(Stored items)

-------------------------

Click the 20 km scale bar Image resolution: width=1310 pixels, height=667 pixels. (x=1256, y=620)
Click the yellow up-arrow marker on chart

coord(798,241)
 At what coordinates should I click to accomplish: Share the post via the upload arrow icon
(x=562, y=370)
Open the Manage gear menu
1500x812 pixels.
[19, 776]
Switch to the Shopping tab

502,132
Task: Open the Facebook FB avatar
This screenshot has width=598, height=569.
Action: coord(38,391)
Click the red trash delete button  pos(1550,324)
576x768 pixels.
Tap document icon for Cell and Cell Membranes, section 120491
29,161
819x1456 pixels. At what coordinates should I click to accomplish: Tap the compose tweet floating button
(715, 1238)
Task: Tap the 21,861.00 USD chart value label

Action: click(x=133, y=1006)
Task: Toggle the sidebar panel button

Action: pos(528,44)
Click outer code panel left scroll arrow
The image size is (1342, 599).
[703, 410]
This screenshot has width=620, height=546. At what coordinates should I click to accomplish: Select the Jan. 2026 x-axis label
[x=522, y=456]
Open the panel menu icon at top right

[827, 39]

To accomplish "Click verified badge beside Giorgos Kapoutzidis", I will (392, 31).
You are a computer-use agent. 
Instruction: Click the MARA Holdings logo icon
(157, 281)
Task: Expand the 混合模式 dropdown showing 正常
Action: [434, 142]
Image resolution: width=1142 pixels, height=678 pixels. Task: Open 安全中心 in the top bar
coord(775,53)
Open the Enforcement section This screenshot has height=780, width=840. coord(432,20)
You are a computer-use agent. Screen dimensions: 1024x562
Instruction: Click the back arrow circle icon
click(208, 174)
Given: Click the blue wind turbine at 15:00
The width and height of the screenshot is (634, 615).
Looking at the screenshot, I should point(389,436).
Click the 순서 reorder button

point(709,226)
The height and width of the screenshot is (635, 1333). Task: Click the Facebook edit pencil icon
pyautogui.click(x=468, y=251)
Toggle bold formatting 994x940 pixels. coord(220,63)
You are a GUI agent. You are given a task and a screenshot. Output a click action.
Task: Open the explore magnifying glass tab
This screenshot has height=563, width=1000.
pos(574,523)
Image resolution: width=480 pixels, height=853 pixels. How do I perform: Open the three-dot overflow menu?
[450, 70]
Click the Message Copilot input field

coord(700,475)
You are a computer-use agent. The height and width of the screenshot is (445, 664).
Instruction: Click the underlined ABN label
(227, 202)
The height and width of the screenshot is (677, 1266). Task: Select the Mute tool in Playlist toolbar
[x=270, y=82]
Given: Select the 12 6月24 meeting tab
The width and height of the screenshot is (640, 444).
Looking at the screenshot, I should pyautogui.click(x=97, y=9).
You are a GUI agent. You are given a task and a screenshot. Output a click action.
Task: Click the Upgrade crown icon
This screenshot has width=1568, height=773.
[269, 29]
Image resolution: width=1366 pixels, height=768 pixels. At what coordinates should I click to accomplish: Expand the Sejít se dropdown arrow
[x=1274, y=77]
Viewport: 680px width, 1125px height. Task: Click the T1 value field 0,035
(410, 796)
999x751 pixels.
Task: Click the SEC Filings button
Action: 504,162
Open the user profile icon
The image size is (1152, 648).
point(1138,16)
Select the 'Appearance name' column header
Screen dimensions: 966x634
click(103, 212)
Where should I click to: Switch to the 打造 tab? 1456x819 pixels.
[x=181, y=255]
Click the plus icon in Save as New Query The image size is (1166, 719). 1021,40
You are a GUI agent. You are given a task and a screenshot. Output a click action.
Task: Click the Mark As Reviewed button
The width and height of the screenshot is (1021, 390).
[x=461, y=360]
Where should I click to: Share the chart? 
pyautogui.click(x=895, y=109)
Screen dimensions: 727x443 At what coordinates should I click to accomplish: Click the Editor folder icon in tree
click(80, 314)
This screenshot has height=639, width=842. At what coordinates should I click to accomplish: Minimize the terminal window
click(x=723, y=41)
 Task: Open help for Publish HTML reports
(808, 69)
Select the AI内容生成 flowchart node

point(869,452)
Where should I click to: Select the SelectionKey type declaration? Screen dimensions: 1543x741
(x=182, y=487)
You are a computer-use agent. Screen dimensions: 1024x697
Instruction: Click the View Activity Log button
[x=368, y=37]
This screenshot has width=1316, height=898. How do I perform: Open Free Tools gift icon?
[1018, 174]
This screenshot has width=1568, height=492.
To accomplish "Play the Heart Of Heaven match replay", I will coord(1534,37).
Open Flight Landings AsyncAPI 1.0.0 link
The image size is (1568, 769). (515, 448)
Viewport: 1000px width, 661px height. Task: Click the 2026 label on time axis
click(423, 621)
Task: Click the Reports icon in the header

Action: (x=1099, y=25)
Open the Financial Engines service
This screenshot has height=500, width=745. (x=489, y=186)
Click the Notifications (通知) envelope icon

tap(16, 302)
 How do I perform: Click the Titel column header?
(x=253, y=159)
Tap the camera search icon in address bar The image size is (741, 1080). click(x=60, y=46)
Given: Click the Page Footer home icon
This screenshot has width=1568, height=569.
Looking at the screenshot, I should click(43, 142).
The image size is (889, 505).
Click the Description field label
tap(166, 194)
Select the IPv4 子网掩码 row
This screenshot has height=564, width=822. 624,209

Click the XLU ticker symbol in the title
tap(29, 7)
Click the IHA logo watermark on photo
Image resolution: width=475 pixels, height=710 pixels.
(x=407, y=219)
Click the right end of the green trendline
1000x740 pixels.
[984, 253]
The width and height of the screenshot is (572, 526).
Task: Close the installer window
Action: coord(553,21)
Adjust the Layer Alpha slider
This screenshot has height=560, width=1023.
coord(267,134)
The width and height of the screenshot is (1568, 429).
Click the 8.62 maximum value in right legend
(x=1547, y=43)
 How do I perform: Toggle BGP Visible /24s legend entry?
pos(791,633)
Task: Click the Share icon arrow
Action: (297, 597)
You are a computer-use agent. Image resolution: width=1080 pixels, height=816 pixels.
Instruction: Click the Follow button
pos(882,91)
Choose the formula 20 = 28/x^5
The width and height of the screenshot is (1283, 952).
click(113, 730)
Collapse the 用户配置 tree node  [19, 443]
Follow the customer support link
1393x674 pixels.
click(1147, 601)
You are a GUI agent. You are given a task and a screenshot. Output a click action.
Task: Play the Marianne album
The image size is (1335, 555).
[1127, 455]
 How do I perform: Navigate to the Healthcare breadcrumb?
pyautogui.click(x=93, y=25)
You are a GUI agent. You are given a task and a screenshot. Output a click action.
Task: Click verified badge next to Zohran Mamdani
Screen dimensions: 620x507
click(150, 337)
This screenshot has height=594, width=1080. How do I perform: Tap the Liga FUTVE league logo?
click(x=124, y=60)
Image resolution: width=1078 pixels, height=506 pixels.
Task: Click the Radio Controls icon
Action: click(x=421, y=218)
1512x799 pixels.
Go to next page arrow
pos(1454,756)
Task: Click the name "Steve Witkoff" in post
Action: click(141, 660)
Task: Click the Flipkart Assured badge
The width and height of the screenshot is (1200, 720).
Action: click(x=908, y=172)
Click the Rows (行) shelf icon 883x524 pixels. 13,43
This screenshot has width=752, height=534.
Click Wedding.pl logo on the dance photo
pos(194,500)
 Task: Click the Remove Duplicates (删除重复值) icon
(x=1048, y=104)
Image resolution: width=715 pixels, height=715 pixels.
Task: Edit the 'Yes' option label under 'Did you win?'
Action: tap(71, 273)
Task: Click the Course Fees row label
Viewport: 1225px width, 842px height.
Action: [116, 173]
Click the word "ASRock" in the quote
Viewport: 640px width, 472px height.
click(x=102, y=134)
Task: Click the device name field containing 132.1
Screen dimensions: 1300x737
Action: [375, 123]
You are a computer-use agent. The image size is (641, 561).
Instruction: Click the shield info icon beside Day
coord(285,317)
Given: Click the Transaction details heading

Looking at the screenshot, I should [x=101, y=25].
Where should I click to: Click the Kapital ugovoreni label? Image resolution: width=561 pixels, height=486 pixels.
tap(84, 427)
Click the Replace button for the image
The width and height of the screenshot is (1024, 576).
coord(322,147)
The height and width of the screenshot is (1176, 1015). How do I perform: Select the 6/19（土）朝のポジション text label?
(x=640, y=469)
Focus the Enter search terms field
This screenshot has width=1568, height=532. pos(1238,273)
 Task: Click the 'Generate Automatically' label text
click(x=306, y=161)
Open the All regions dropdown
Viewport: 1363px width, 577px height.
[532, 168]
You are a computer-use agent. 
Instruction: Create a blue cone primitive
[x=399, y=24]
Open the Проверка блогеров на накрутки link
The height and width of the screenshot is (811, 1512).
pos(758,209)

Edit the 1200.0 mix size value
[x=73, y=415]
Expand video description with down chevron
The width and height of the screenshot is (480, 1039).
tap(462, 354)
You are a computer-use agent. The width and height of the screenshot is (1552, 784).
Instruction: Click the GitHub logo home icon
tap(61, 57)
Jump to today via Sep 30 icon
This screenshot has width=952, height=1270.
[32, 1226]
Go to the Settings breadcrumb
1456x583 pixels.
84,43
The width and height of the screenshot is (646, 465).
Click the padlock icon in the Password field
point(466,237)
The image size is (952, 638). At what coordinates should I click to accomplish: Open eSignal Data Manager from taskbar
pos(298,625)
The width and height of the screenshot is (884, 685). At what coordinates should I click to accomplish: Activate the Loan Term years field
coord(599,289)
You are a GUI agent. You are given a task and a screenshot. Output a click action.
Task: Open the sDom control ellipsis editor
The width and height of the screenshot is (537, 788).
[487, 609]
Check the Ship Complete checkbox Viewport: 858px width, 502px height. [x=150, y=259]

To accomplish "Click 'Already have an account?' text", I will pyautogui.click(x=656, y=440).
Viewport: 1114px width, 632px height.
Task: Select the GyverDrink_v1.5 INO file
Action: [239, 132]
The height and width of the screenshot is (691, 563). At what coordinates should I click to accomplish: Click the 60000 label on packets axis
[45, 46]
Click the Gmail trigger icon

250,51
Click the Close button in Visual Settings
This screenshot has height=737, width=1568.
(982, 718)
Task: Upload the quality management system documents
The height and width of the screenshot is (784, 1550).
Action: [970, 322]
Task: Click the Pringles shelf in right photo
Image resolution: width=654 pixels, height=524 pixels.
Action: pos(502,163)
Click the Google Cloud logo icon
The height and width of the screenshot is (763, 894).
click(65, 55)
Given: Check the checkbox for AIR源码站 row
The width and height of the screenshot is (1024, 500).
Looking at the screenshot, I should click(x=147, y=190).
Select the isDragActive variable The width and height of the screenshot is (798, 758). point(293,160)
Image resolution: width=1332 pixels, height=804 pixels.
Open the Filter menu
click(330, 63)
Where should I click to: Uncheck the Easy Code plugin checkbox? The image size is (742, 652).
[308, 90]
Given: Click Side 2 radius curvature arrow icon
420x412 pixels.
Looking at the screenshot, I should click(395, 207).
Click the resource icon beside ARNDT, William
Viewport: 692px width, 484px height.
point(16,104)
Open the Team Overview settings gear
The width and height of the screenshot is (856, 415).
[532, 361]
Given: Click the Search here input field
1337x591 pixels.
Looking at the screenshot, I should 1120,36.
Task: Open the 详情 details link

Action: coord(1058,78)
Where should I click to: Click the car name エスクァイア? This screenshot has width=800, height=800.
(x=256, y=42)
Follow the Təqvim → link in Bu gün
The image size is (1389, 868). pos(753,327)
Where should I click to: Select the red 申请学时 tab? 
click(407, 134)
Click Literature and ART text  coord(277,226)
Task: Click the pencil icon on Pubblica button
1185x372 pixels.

-------------------------

Would you print exactly, and only, the lines of the data above from the line with "Click the padlock icon in the Password field" through the line with "Click the Close button in Visual Settings", inclusive?

▶ _TASK RESULT_:
Click the padlock icon in the Password field
point(466,237)
The image size is (952, 638). At what coordinates should I click to accomplish: Open eSignal Data Manager from taskbar
pos(298,625)
The width and height of the screenshot is (884, 685). At what coordinates should I click to accomplish: Activate the Loan Term years field
coord(599,289)
You are a GUI agent. You are given a task and a screenshot. Output a click action.
Task: Open the sDom control ellipsis editor
The width and height of the screenshot is (537, 788).
[487, 609]
Check the Ship Complete checkbox Viewport: 858px width, 502px height. [x=150, y=259]

To accomplish "Click 'Already have an account?' text", I will pyautogui.click(x=656, y=440).
Viewport: 1114px width, 632px height.
Task: Select the GyverDrink_v1.5 INO file
Action: [239, 132]
The height and width of the screenshot is (691, 563). At what coordinates should I click to accomplish: Click the 60000 label on packets axis
[45, 46]
Click the Gmail trigger icon

250,51
Click the Close button in Visual Settings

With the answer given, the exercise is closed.